I work in a small, neighborhood butcher shop with a sharpening "program" that has, until recently, mostly centered around a Chef's Choice electric wheel o' doom. I've been trying to church things up by sharpening on actual stones, but it's hard because we sharpen everything from the beloved family fishing shiv that granddaddy ground in Folsom to Shuns and Miyabis and, once, a Masamoto(!). 

Currently, I'm using a Gesshin 320 and a Shapton Pro 2000, supplemented by an atoma flattening plate that I use to set a bevel on real nightmares. This works... ok. Pretty well for Shuns, actually, less for Wusthofs.

The trouble is, the gap between 320 and 2000 is too much. I need a stone that fits in between for the higher end knives, and will be my finisher for old Henckels, knives made by Calphalon, and the better fishing shivs. It *has* to be splash-and-go and, though I'm paying out of pocket, this is a labor of like and a bit of fun for me, so I could spring for one of Jon's 1000 grit diamond stones if that's my best option. I'll just need to save my pennies and bide my time.

Right now, as I see it, my options are
Gesshin 600
Shapton 1000
JNS 1000 (I'm in US so shipping is no fun, but bearable)
Gesshin Diamond 1000.

Anything else? What stone will work best on crappy to decent steel? My gut says go Gesshin 600 (and when the Shapton wears out buy a Gesshin 3000 s&g), but my gut is a fanboy.


----------



## Jovidah (Mar 8, 2016)

Just for the sake of argument I'd say the Naniwa professional 1000 (the new Chosera) would also fit that bill pretty well. Splash & go and works on anything. Anyone who has it seems rather happy with it - and I know I certainly am. But its price in the US seems pretty steep (at least 80 dollars). At that pricelevel you could also get a Gesshin 1200 or 1500 S&G. No clue how they'd compare.


----------



## berko (Mar 8, 2016)

a shapton glass 1k feels better then a shapton pro 1k but is more expensive. jns 1k works good but not as fast as a shapton glass. gesshin diamond 1k has advantages, but i wouldn't fit it in your gap, because you can get faster stones with better feedback there. one of them is the chosera 800.
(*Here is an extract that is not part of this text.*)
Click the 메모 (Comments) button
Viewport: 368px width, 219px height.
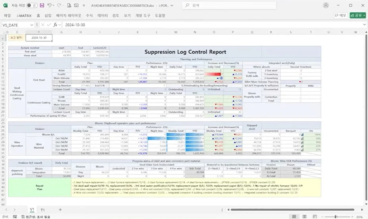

unfortunately i dont know the gesshin 600.


----------



## Marcelo Amaral (Mar 8, 2016)

My crappy stainless is done first on a JNS 300 (or a King Deluxe 300) to be finished on a JNS 1k. If it is really bad steel i stay mainly on the 300 stones and use the 1k only to take the extra teeth. Recently, for a bit better quality stainless (cheaper Wustof/Henckels-like), it worked pretty well starting with JNS 1k and finish on a Binsui natural.


----------



## fimbulvetr (Mar 8, 2016)

I really like the idea of a Binsui, but I'm an utter noob where naturals are concerned. I also don't want anything I cannot replace quickly; the shop is small and my coworkers are spazzes.(Which is why soakers aren't an option.)

The Chosera/Naniwa now... That's a thought. As I said, I'm a Gesshin fanboy, but 600 seems awful low, and 1200 awful high. Shaptons are fine but no fun, makes sharpening sexy like driving a Toyota Camry. The Naniwa 800 or 1000 might be the way to go. 

Hrm. 

Thanks, all!


----------



## daveb (Mar 8, 2016)

At the risk of being labelled a heretic...

I do some charity knife sharpening for a culinary store. Most knives go on the grinder but I catch the problem children and anyone that wants to pay a premium for "hand sharpening". Lot of wusties, henks, global, kitchenaid, faberware, calphalon and any other pos I may have forgotten.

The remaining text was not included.